The AI Revolution in Education

By Dr Debashis Guha, Director, MAIB and Chair, CRTIB, Director, Master of Artificial Intelligence In Business Chair, Centre for Research on Technology In Business, S P Jain School of Global Management

The advent of new Artificial Intelligence tools (AI), especially the launch of Large Language Models (LLM) such as ChatGPT, Bard, Claude and others, has had a massive impact on academia. This impact ranges all the way from dismay, resentment, and even panic, to great hope and optimism.

Academia’s first reaction to ChatGPT was one of dismay. Wharton Professor Ethan Mollick, a leading observer of the phenomenon, has written:

Not enough educators (and parents) are preparing for the Homework Apocalypse that is coming this Fall, as AI becomes ubiquitous among students.

Essays are ubiquitous in education, where they serve many purposes, from demonstrating how students think to providing an opportunity for reflection. But they are also really easy for any Large Language Model to generate…

Reacting to readings is another extremely common assignment. … AI, however, is very good at summarizing and applying information. And it can now read PDFs. Or even entire books.

Problem sets are a very useful assignment type, but one that is also under threat. AI does incredibly well on tests, and is getting better with each new model.

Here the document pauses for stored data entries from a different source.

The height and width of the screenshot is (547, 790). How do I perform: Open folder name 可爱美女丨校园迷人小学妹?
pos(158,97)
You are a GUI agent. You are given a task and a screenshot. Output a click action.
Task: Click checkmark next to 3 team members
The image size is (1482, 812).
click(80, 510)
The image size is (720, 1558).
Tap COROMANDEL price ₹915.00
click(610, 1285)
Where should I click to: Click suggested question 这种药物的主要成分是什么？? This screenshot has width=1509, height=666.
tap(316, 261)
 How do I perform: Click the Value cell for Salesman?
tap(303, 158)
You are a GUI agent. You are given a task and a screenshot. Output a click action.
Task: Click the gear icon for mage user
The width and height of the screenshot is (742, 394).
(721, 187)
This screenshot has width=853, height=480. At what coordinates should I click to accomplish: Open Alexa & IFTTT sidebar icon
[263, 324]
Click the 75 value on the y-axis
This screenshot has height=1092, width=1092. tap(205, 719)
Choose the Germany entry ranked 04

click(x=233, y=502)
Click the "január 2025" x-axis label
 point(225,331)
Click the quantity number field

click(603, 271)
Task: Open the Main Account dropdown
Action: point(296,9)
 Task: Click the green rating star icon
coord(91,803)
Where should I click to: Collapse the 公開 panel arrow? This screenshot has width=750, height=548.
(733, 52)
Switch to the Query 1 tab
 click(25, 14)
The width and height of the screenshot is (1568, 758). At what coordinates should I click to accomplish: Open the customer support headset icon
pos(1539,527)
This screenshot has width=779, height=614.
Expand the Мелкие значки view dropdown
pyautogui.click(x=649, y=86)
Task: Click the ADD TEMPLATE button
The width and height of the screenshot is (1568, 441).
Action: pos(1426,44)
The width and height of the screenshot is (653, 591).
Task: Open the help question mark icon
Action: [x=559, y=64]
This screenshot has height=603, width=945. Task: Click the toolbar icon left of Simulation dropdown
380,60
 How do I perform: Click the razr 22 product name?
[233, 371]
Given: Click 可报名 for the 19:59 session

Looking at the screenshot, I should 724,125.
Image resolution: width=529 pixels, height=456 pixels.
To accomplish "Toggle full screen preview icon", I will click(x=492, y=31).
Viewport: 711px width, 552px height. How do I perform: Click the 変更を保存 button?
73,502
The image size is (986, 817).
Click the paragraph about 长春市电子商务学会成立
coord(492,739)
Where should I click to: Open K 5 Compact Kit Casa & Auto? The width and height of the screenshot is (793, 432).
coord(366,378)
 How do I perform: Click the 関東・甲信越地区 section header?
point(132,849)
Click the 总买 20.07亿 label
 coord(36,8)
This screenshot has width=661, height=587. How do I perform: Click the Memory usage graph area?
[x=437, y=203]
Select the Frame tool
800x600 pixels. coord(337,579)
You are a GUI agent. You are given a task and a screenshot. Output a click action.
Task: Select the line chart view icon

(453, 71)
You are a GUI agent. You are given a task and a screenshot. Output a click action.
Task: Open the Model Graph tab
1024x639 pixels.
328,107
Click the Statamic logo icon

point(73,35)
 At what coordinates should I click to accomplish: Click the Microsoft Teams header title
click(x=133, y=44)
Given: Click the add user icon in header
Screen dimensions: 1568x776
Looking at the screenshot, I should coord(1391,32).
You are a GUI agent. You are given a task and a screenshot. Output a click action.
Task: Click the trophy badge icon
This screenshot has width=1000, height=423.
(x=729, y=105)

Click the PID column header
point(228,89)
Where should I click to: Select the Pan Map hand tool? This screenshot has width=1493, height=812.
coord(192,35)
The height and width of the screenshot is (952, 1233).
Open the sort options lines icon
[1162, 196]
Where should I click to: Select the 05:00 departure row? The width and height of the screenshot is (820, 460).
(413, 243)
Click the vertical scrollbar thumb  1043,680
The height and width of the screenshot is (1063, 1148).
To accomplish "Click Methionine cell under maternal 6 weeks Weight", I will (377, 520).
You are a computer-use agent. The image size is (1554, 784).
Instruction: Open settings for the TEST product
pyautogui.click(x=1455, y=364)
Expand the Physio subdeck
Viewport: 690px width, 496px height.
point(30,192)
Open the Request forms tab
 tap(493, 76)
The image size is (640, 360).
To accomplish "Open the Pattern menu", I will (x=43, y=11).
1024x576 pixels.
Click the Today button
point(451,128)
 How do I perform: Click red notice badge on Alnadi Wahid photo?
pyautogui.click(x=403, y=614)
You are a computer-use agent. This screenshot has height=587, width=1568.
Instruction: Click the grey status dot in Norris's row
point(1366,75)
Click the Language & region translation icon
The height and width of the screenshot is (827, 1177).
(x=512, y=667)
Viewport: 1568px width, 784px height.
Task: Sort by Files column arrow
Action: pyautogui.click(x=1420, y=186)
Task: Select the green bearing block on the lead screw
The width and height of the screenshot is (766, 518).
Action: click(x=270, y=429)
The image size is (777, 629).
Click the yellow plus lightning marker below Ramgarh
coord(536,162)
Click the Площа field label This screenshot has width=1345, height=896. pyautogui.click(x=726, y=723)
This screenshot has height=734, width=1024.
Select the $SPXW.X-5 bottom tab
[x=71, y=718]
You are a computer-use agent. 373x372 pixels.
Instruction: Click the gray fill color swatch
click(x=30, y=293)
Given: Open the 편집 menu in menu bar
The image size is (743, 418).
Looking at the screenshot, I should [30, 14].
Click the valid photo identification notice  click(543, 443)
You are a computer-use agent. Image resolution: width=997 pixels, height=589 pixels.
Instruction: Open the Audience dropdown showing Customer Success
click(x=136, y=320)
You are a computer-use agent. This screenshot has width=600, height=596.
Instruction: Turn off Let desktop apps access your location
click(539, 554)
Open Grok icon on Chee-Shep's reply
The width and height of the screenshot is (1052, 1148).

Mollick concludes that virtually all modes of homework now in use, from writing essays, book summaries, and case-study discussions to solving quizzes and problem sets, will become obsolete, much like how long multiplication or division had to be discontinued as homework assignments after the arrival of electronic calculators in the 1970s. As Generative AI becomes more powerful, it may be capable of executing even more complex assignments such as entire science or technology projects, and student assignments using these tools will also have to be abandoned.

Many teachers and education leaders, both at the high school and the university levels, initially resisted the implications of these developments and attempted to deal with the rise of AI by ignoring it, banning it, or embracing only its most facile aspects. However, the realisation has now started to sink in that AI and LLMs have changed the nature of the game in such a profound way that the entire landscape of academia will need to be re-configured, like the way industrial design and layout had to be completely re-imagined in order to incorporate the introduction of cheap electrical power in the late nineteenth and early twentieth centuries.

The modern classroom education system, a Western invention, is founded on a mass-production paradigm. Pre-industrial societies used a very different education system whose principal goal was the preparation and training of elites. In this classical system the teacher and the student worked closely together for long periods, and all learning and assessment took place in a deeply personalised setting. This is the system we find all over the world in the pre-industrial era, not only in Eastern systems such as the Indian guru-shishya parampara or the various sensei-deshi modes of East Asia, but also at medieval European universities such as the ones in Bologna, Padua, or Oxford. In contrast, the modern system is based on one-to-many lectures for teaching and mass-administered assignments for testing. Like many other mass-production innovations, this was a product of the industrial era meant to fulfil the needs of an industrial society.

The goal was no longer elite preparation but the training of large masses of people to become industrial workers. The new mass education system proved to be quite good at this. It taught children the limited knowledge necessary to function as a factory worker. Even more importantly, it inculcated the social skills to function effectively in a Taylorist factory. These skills include high tolerance for boring work and repetition, a knack for rote learning, and the suppression of all creative impulses. It is not hard to recognise that the resultant dullness of mind and lack of creativity found among the “educated” is not a bug but a feature of this system.

The classical methods survive even today at some elite bastions such as Oxford and Cambridge where they still use the tutor method. It is also used everywhere for very advanced subjects such as doctoral research. However, classroom instruction has become the de facto standard not only for high schools but also for college and even post-graduate teaching.

The mass-education model is no longer suited to the needs of a post-industrial society which demands advanced knowledge and creativity from its workers. It is not an accident that the most celebrated and creative industrial leaders of the current era come from the ranks of “college dropouts”. Generative AI will make it possible for us to dispense with our obsolete mass education systems and replace them with classical-style teaching and assessment methods combined with massively scaled-up access methods enabled by AI. This change will be an essential ingredient in the world’s transition to a post-industrial era.

We are at the dawn of a revolution. Mass education, with its boring lectures, its tedious homework assignments, and its accident-prone examinations, has outlived its usefulness and it will be replaced in its entirety by AI-enabled systems that combine the strengths of classical methods with the huge scale-up made possible by technology.